The de novo reference catalog of RAD tags was generated based on reads from the 32 diploid samples using the dDocent pipeline (parameters: dDocent Cutoff1 = 5, dDocent Cutoff2 = 5, first clustering rate 80%, second clustering rate 80%; Puritz et al. 2014). Then reads from all 64 samples were mapped to the de novo reference catalog using BWA mem (Li 2013). SNPs were called with the Genome Analysis Toolkit ver. 4.1.0.0 (McKenna et al. 2010), without base recalibration. In a first step, samples were individually genotyped according to their ploidy by local re-assembly of haplotypes with the HaplotypeCaller tool. Single-sample GVCFs were then merged and jointly genotyped using GenomicsDBImport and GenotypeGVCFs tools.

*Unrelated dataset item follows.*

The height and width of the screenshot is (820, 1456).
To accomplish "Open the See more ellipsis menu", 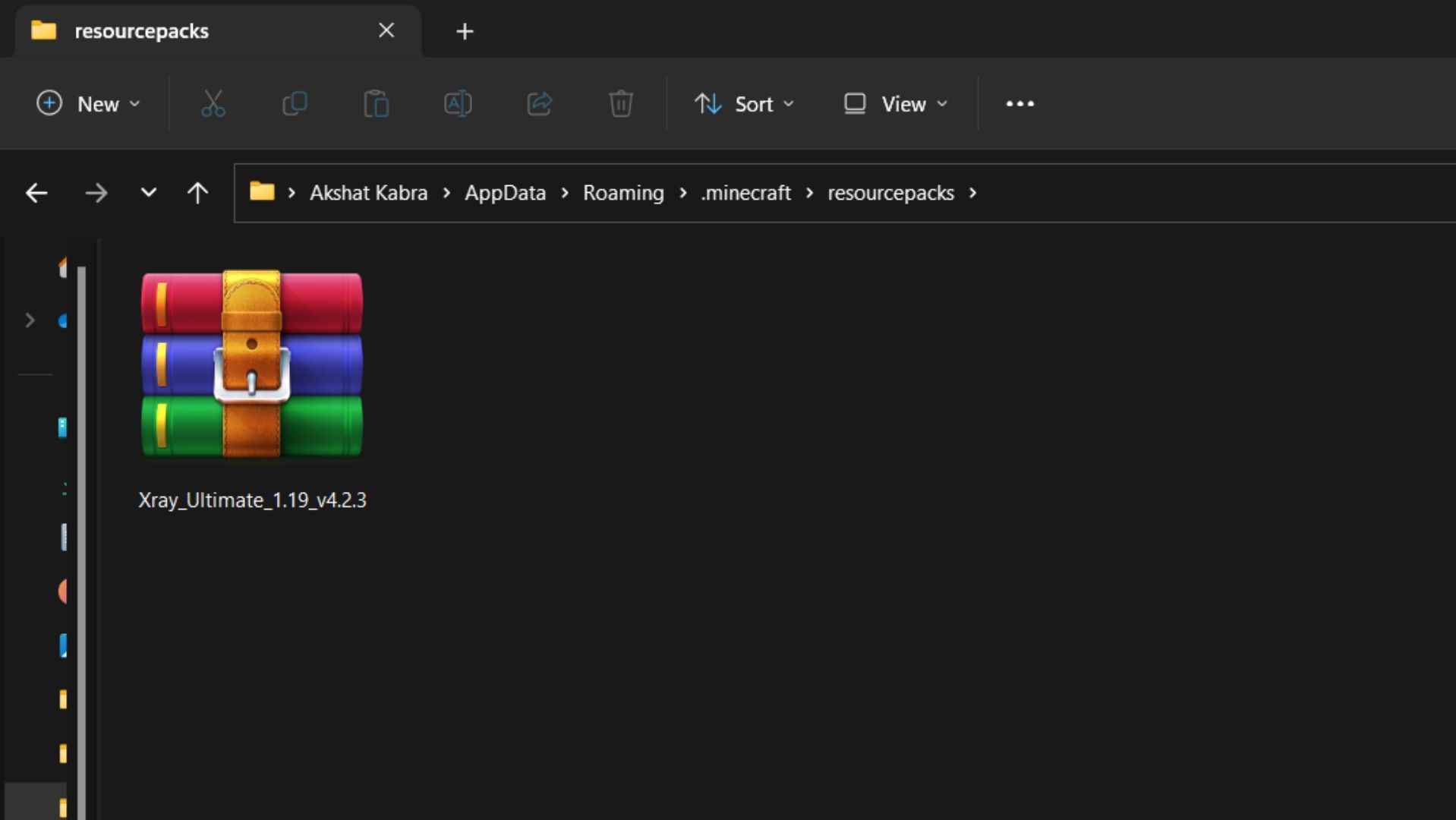I will [1020, 104].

The resulting VCF file was first filtered to keep only biallelic SNPs covered in at least 50% of samples with sufficient quality according to GATK best practice (Supporting information). To avoid filters relying on expectations of the Hardy–Weinberg equilibrium that differ among ploidy, positions with an overall depth higher than two standard deviations above the mean were further removed as putative paralogous loci. Individual genotypes were filtered for a minimal depth of three and genotype quality of 20. Filtered genotypes were set to no-call and only SNPs with a maximum of 10% missing data were kept. The dataset was further pruned using PLINK2 (Purcell et al. 2007) based on linkage disequilibrium (–indep-pairwise 1000 100 0.2) and only positions with a minor allele count (MAC) above eight and a minor allele frequency (MAF) above 0.05 were finally kept. The resulting filtered VCF including 1146 biallelic SNPs and the derived input for STRUCTURE, which was obtained by randomly selecting one SNP per radtag, are provided here.